WORK INSTRUCTIONS. Please set down the records below exactly as they appear.

● ● ● ●

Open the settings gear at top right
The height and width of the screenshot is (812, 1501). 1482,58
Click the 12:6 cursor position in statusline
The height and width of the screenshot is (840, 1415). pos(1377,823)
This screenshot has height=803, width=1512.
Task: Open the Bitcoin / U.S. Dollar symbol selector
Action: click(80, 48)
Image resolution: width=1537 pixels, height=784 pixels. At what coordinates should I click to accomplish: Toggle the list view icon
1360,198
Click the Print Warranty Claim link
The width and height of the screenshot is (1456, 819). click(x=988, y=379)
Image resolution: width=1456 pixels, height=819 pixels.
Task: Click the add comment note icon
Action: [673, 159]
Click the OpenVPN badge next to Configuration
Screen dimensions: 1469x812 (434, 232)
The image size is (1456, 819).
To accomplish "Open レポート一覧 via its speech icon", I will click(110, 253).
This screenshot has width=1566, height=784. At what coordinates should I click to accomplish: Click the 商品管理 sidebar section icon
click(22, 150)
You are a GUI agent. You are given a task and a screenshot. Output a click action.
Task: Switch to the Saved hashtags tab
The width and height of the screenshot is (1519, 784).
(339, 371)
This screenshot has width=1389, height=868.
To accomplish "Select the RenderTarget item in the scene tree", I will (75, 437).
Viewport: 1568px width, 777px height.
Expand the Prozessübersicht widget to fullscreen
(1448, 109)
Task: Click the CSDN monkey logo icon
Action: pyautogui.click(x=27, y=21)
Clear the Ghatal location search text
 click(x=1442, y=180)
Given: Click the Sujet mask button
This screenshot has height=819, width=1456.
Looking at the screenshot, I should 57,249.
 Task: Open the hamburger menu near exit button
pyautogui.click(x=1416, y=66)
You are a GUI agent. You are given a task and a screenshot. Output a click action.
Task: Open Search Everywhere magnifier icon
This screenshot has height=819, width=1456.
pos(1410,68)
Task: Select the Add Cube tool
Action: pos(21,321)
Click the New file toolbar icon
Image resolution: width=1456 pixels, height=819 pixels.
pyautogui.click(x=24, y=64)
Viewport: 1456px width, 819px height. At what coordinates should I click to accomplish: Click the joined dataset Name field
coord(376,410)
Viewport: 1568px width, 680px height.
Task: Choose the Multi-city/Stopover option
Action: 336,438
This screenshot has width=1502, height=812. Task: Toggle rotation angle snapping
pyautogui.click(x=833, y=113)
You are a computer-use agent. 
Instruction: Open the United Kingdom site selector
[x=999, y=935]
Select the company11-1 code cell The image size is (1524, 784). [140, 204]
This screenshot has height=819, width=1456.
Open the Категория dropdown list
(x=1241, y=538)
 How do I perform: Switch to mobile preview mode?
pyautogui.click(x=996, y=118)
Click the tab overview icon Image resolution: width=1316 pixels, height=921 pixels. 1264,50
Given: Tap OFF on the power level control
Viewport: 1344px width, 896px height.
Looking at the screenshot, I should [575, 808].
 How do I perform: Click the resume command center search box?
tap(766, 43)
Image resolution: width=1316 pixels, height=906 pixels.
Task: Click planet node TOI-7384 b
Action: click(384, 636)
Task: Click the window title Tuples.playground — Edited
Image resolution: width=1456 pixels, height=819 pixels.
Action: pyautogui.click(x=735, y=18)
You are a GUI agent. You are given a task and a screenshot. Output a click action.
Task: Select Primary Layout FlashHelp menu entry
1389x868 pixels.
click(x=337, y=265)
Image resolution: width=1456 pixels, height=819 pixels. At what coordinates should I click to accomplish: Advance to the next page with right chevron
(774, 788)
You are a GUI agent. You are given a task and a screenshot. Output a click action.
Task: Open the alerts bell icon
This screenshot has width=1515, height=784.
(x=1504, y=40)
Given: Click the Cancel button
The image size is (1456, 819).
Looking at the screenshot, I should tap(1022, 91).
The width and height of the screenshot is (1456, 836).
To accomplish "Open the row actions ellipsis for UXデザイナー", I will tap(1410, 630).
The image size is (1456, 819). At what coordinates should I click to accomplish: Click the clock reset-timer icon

● ● ● ●

SOLUTION FOR THIS EXERCISE.
Open the settings gear at top right
The height and width of the screenshot is (812, 1501). 1482,58
Click the 12:6 cursor position in statusline
The height and width of the screenshot is (840, 1415). pos(1377,823)
This screenshot has height=803, width=1512.
Task: Open the Bitcoin / U.S. Dollar symbol selector
Action: click(80, 48)
Image resolution: width=1537 pixels, height=784 pixels. At what coordinates should I click to accomplish: Toggle the list view icon
1360,198
Click the Print Warranty Claim link
The width and height of the screenshot is (1456, 819). click(x=988, y=379)
Image resolution: width=1456 pixels, height=819 pixels.
Task: Click the add comment note icon
Action: [673, 159]
Click the OpenVPN badge next to Configuration
Screen dimensions: 1469x812 (434, 232)
The image size is (1456, 819).
To accomplish "Open レポート一覧 via its speech icon", I will click(110, 253).
This screenshot has width=1566, height=784. At what coordinates should I click to accomplish: Click the 商品管理 sidebar section icon
click(22, 150)
You are a GUI agent. You are given a task and a screenshot. Output a click action.
Task: Switch to the Saved hashtags tab
The width and height of the screenshot is (1519, 784).
(339, 371)
This screenshot has width=1389, height=868.
To accomplish "Select the RenderTarget item in the scene tree", I will (75, 437).
Viewport: 1568px width, 777px height.
Expand the Prozessübersicht widget to fullscreen
(1448, 109)
Task: Click the CSDN monkey logo icon
Action: pyautogui.click(x=27, y=21)
Clear the Ghatal location search text
 click(x=1442, y=180)
Given: Click the Sujet mask button
This screenshot has height=819, width=1456.
Looking at the screenshot, I should 57,249.
 Task: Open the hamburger menu near exit button
pyautogui.click(x=1416, y=66)
You are a GUI agent. You are given a task and a screenshot. Output a click action.
Task: Open Search Everywhere magnifier icon
This screenshot has height=819, width=1456.
pos(1410,68)
Task: Select the Add Cube tool
Action: pos(21,321)
Click the New file toolbar icon
Image resolution: width=1456 pixels, height=819 pixels.
pyautogui.click(x=24, y=64)
Viewport: 1456px width, 819px height. At what coordinates should I click to accomplish: Click the joined dataset Name field
coord(376,410)
Viewport: 1568px width, 680px height.
Task: Choose the Multi-city/Stopover option
Action: 336,438
This screenshot has width=1502, height=812. Task: Toggle rotation angle snapping
pyautogui.click(x=833, y=113)
You are a computer-use agent. 
Instruction: Open the United Kingdom site selector
[x=999, y=935]
Select the company11-1 code cell The image size is (1524, 784). [140, 204]
This screenshot has height=819, width=1456.
Open the Категория dropdown list
(x=1241, y=538)
 How do I perform: Switch to mobile preview mode?
pyautogui.click(x=996, y=118)
Click the tab overview icon Image resolution: width=1316 pixels, height=921 pixels. 1264,50
Given: Tap OFF on the power level control
Viewport: 1344px width, 896px height.
Looking at the screenshot, I should [575, 808].
 How do I perform: Click the resume command center search box?
tap(766, 43)
Image resolution: width=1316 pixels, height=906 pixels.
Task: Click planet node TOI-7384 b
Action: click(384, 636)
Task: Click the window title Tuples.playground — Edited
Image resolution: width=1456 pixels, height=819 pixels.
Action: pyautogui.click(x=735, y=18)
You are a GUI agent. You are given a task and a screenshot. Output a click action.
Task: Select Primary Layout FlashHelp menu entry
1389x868 pixels.
click(x=337, y=265)
Image resolution: width=1456 pixels, height=819 pixels. At what coordinates should I click to accomplish: Advance to the next page with right chevron
(774, 788)
You are a GUI agent. You are given a task and a screenshot. Output a click action.
Task: Open the alerts bell icon
This screenshot has width=1515, height=784.
(x=1504, y=40)
Given: Click the Cancel button
The image size is (1456, 819).
Looking at the screenshot, I should tap(1022, 91).
The width and height of the screenshot is (1456, 836).
To accomplish "Open the row actions ellipsis for UXデザイナー", I will tap(1410, 630).
The image size is (1456, 819). At what coordinates should I click to accomplish: Click the clock reset-timer icon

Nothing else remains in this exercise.